Advertising or communications to audiences is NOT about technology. Technology is only a delivery mechanism and cannot replace the simple fact that human behavior is still largely misunderstood by our industry. While we continue to hire more and more CTOs, my bet is that we need to refocus our efforts on the CPOs and CBOs, or Chief Psychology Officers and Chief Behavior Officers. To take a thought from Brian Greene, Author of The Elegant Universe, we as an industry have been given a toolbox that works fine and allows us to do our daily jobs, but the inner-workings are largely not understood (much like Isaac Newton's theory on Gravity, it had been in use for centuries, without the absolute understanding of what and how gravity truly worked; that is until Einstein helped us).

Psychology is the observational measure of human behavior. There are debates about its preciseness in scientific circles, because it largely doesn't deal with mathematics, therefore it can only be proven through rigorous trial and error research, which inevitably has certain flaws. But by and large, our industry relies on these research methods as a way of gaining insight into human behavior in the pre-planning stages of our efforts.

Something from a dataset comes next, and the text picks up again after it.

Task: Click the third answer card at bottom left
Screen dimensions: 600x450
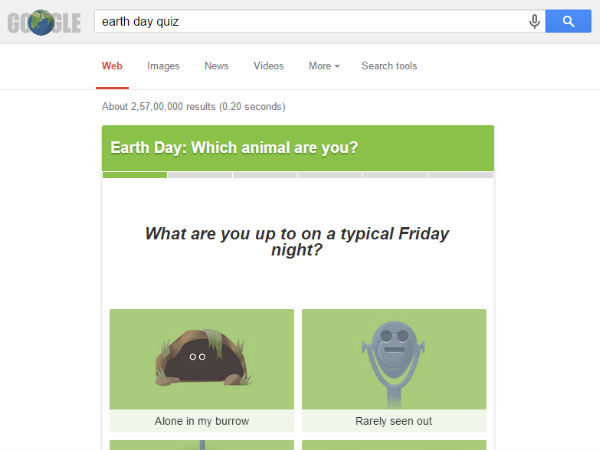Action: pyautogui.click(x=201, y=445)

And most importantly we spend millions of dollars on self-reported measures that we could all write a dissertation on the inadequacies and limitations of the methods, yet we make billion dollar decisions from them.

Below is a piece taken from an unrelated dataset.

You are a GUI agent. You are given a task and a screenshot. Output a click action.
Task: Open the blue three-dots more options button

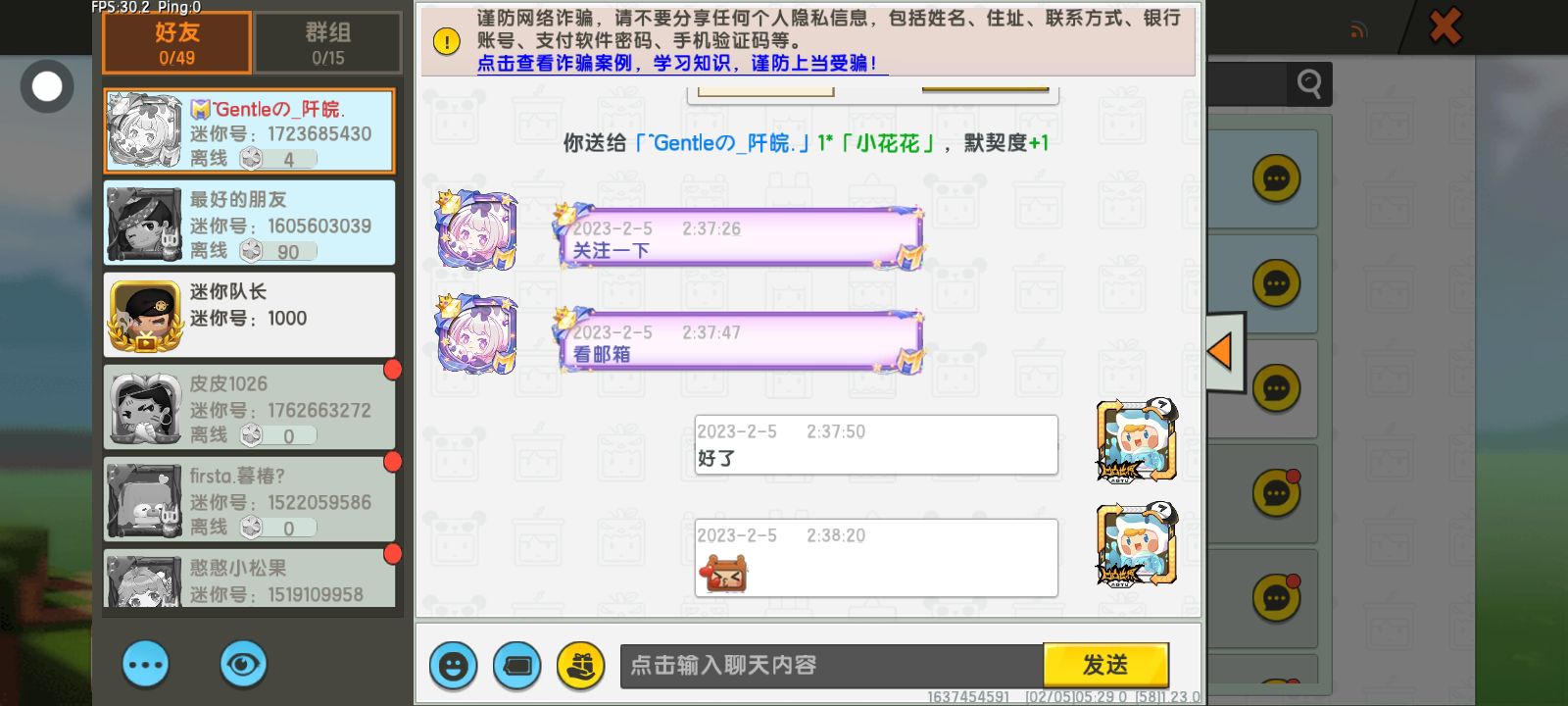pyautogui.click(x=146, y=665)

So what if, the next revolution in advertising isn't technology-based, but its human behavior based? What would that mean for our industry? How would we rewrite our current workflows and processes? What if the model for understanding and predicting behavior, was actually quite easy and somewhat intuitive? What if, like Newton's Law of Gravity suggests for our physical world, that there were unseen forces existent within a brand, that are currently not quite understood, that had a gravitational pull for certain consumers, almost regardless of the communications? Wouldn't this truly be the Holy Grail, and not the sharper surgical scalpel that technology brings? Again, don't get me wrong, having this level of information about consumers layeredwith the advances in technology seems science fiction cool to me. Each having its defined role, of course, whereby consumer behavior is our decision-engine and technology is our delivery-engine.

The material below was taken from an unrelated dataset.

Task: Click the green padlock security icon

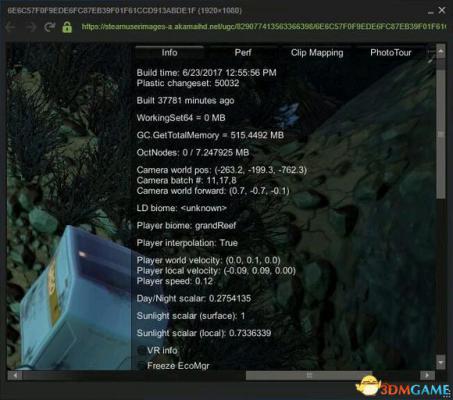Action: click(x=67, y=27)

Now, and last set of rhetorical questions I promise, what if I told you that level of understanding actually is available? That someone, somewhere has been working on a model that make's Maslow's hierarchy seem complex and unrelatable and that makes Myers-Briggs seem so last year? How would you spend your time? Me, I would focus on understanding why consumers act the way they do, rather than target someone who appears to be acting the way I want. This to me presents the dichotomy of our current advertising system, where our traditional agencies are still focused on the planning models of consumer behavior and the digital agencies are focused on the delivery mechanism of reaching current behavior. Neither is wrong, but I would argue that our traditional counterparts are better suited to take on the next revolution in our industry.

So my call to the industry - Seek truth in understanding consumers; this will be the way in which brands can bestow true value to their constituents. As we brace ourselves for the coming decade of fine-tuned targeting practices, remember that in its current state their value is only in identification, not in understanding. If you are okay continuing to tell your clients what happened, without a precise answer to why, then go on with your bad self, but remember there are efforts available today that answer that most basic and difficult of questions - why?